The Empathy Exams: Essays, by Leslie Jamison
The Empathy Exams is a hybrid work of memoir, literary, cultural, and moral investigation, distilled in essays that are rich, astute, and candid. This is Jamison’s second book (following a 2011 novel The Gin Closet), ad winner of the Graywolf Press Nonfiction Prize that went on to the New York Times bestseller list. In these essays that are as much journalistic as personal, Jamison writes of her part-time job as a medical actor—playing a patient for medical residents (in the title essay)—an exploration of the nature of empathy. Another essay, “The Devil’s Bait,” is an uncomfortable look at the author’s battle with Morgellons disease, a chronic itching condition, as well as the medical establishment’s treatment of patients whose illnesses can’t be measured or proved by medical evidence. In a “Grand Unified Theory of Female Pain,” Jamison interrogates female woundedness and its tropes in literature—in Dickens’ Miss Havisham, Tolstoy’s Anna Karenina, and Tennessee Williams’ Blanche Dubois, for example—portrayals that rely on sadness, illness, frailty, and troubling metaphors:
“The old Greek Menander once said, ‘Woman is a pain that never goes away.’ He probably just meant women were trouble. But his words work sideways to summon the possibility that being a woman requires being in pain; that pain is the unending glue and prerequisite of female unconsciousness.”

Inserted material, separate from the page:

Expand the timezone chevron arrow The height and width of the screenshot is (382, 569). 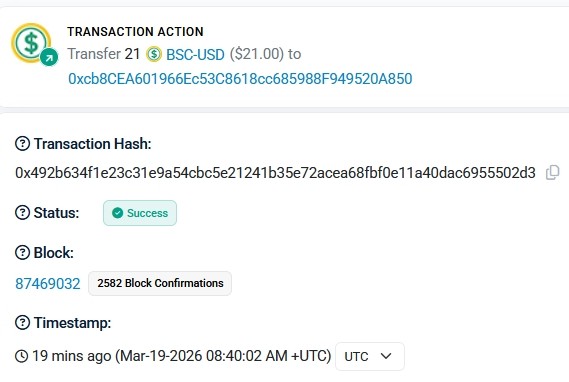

Jamison’s prose is searing and smart and she has the authority that comes from a breadth of reading, incorporating a range of authors, from James Agee and Susan Sontag to Lucy Grealy and Anne Carson. These extraordinary essays document the author’s personal experience with pain—emotional and physical (as the result of a heart condition), but she has a larger aim, to mine what it is, and what it means, to feel empathy—for others to understand her pain and her ability to understand the pain of others—all of which Jamison portrays with crisp sentences, keen perception, and scholarly care.